Politics from the Palouse to Puget Sound

Friday, October 12, 2007

Three Sneers For The Goreacle


Just what this windbag needed - more hot air. They should probably change the name of this "honor" to the Nobel Socialism Prize.

On the other hand, Al Gore richly deserves inclusion on this list of recent Nobel Peace Prize winners.

Former Vice President Al Gore and the U.N.'s Intergovernmental Panel on Climate Change jointly won the 2007 Nobel Peace Prize Friday for their efforts to spread awareness of man-made climate change and to lay the foundations for fighting it.

Gore, who won an Academy Award earlier this year for his film on global warming, "An Inconvenient Truth," had been widely tipped to win the prize.

He said that global warming was not a political issue but a worldwide crisis.

"We face a true planetary emergency. ... It is a moral and spiritual challenge to all of humanity," he said. "It is also our greatest opportunity to lift global consciousness to a higher level."

The win is also likely add further fuel to a burgeoning movement in the United States for Gore to run for president in 2008, which he has so far said he does not plan to do.

Kenneth Sherrill, a political scientist at Hunter College in New York said Gore probably enjoys being a public person more than an elected official.

"He seems happier and liberated in the years since his loss in 2000. Perhaps winning the Nobel and being viewed as a prophet in his own time will be sufficient," says Sherrill.


Not surprisingly, the article I linked to has this frequently repeated falsehood:
Bush abandoned the Kyoto Protocol because he said it would harm the U.S. economy and because it did not require immediate cuts by countries like China and India.
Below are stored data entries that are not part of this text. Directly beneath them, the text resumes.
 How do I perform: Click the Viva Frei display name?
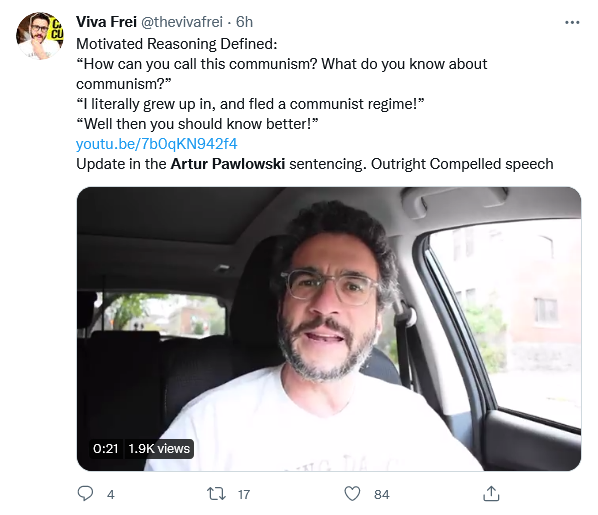(106, 22)

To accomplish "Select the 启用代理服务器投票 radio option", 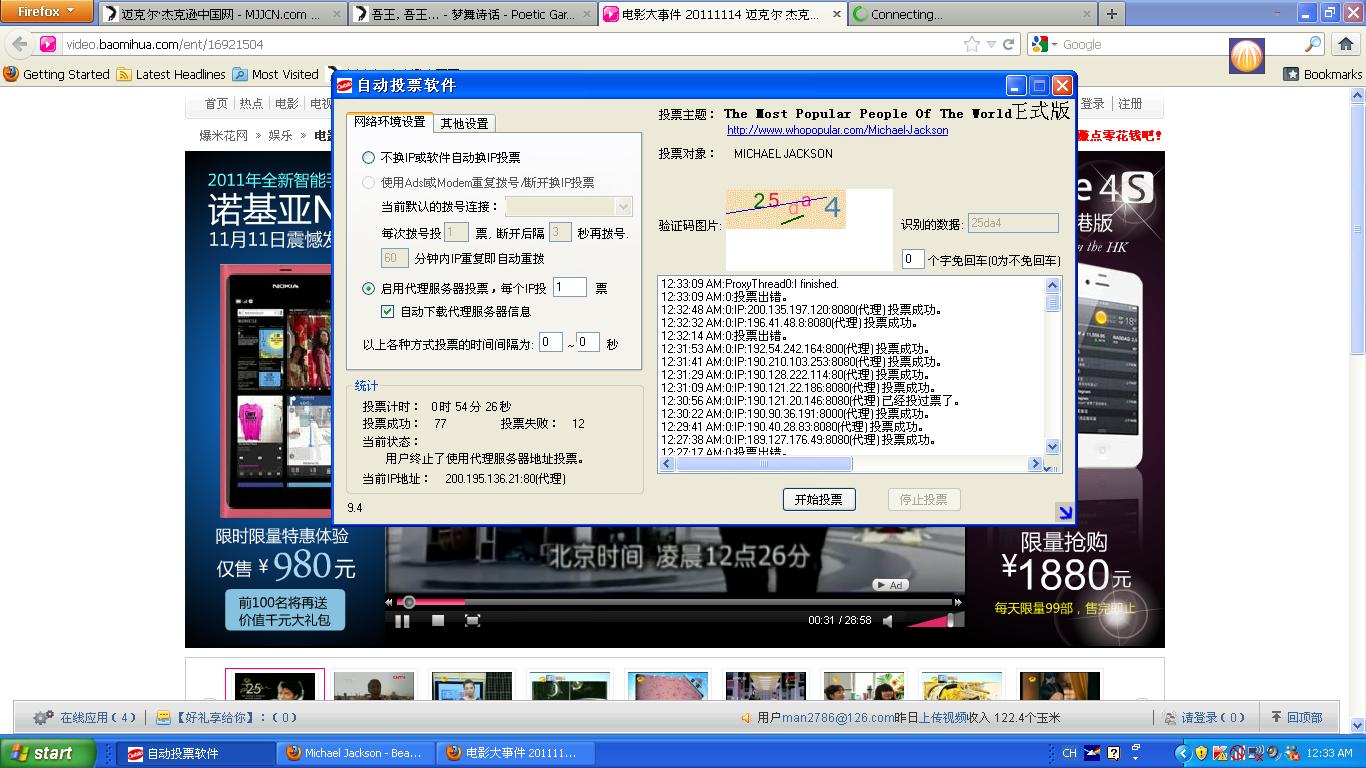I will (369, 288).
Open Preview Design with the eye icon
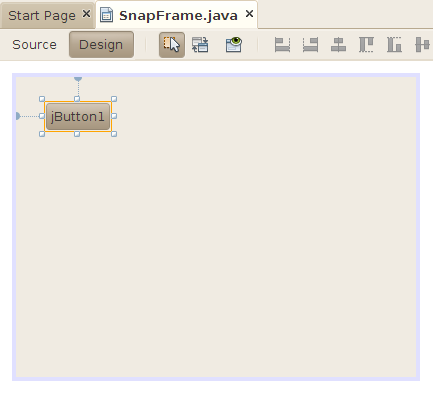This screenshot has width=433, height=394. pos(234,45)
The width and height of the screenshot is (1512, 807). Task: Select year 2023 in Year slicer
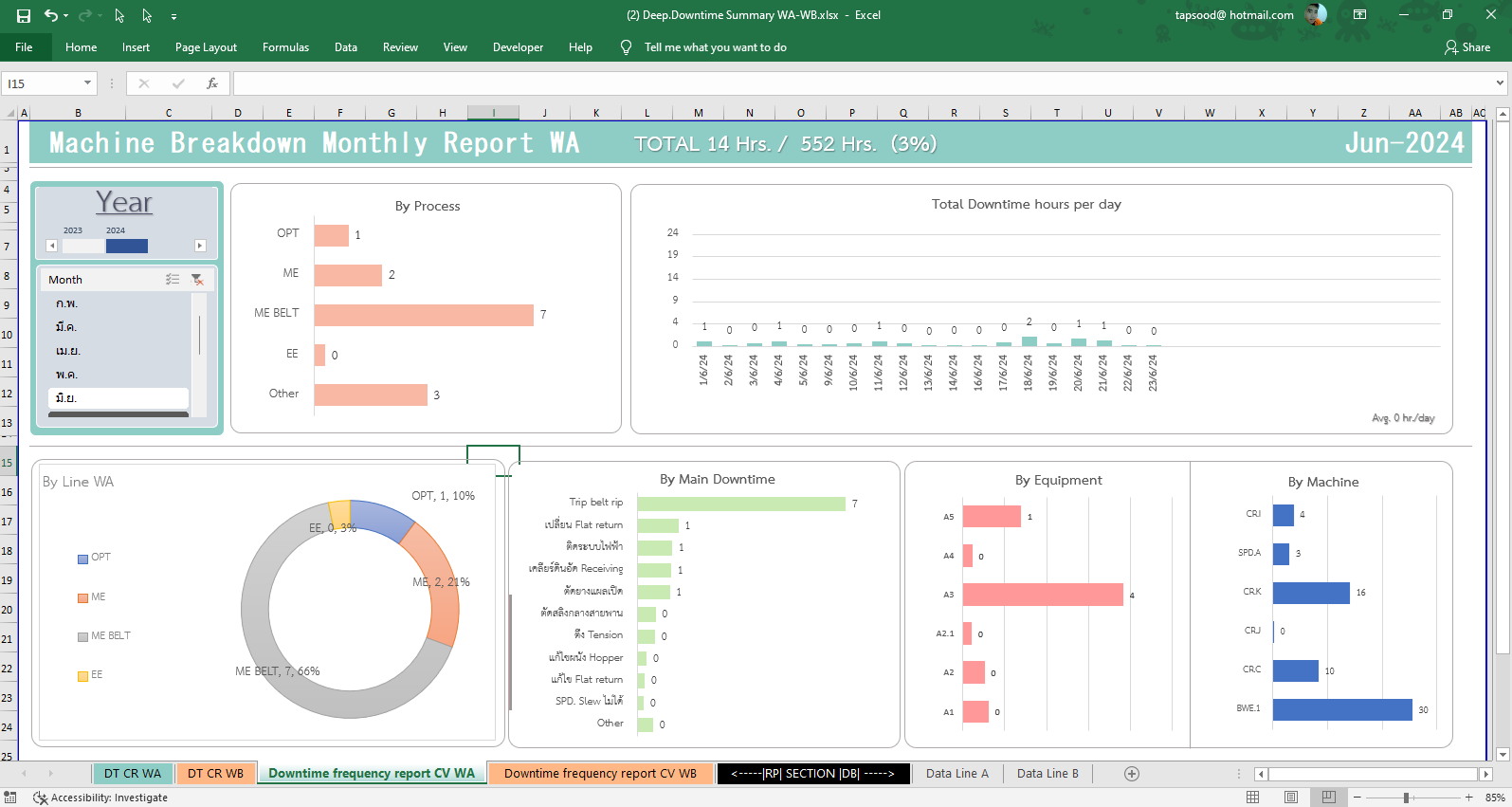pos(83,247)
The treaty aimed to put the biggest burden on the richest nations that contributed the most carbon emissions.

The U.S. Senate voted against mandatory carbon reductions before the Kyoto negotiations were completed. The treaty was never presented to the Senate for ratification by the Clinton Administration.
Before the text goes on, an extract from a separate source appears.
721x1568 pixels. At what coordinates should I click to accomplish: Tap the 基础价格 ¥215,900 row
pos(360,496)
"Al Gore has fought the environment battle even as vice president," Mjoes said. "Many did not listen ... but he carried on."


The truth is that the Clinton/Gore administration never submitted the treaty to the Senate for ratification. Of course, one reason they never submitted it was that the Senate voted unanimously to condemn the treaty before it was ever signed because it was such a piece of shit.



1 comment:

Satanic Mechanic said...

The Nobel prize is very political and it takes money to lobby for the prize. I wish they would seperate out the peace prize and call it something else.
Look at some of the past winners of the peace prize, a lot of marxists in the ranks.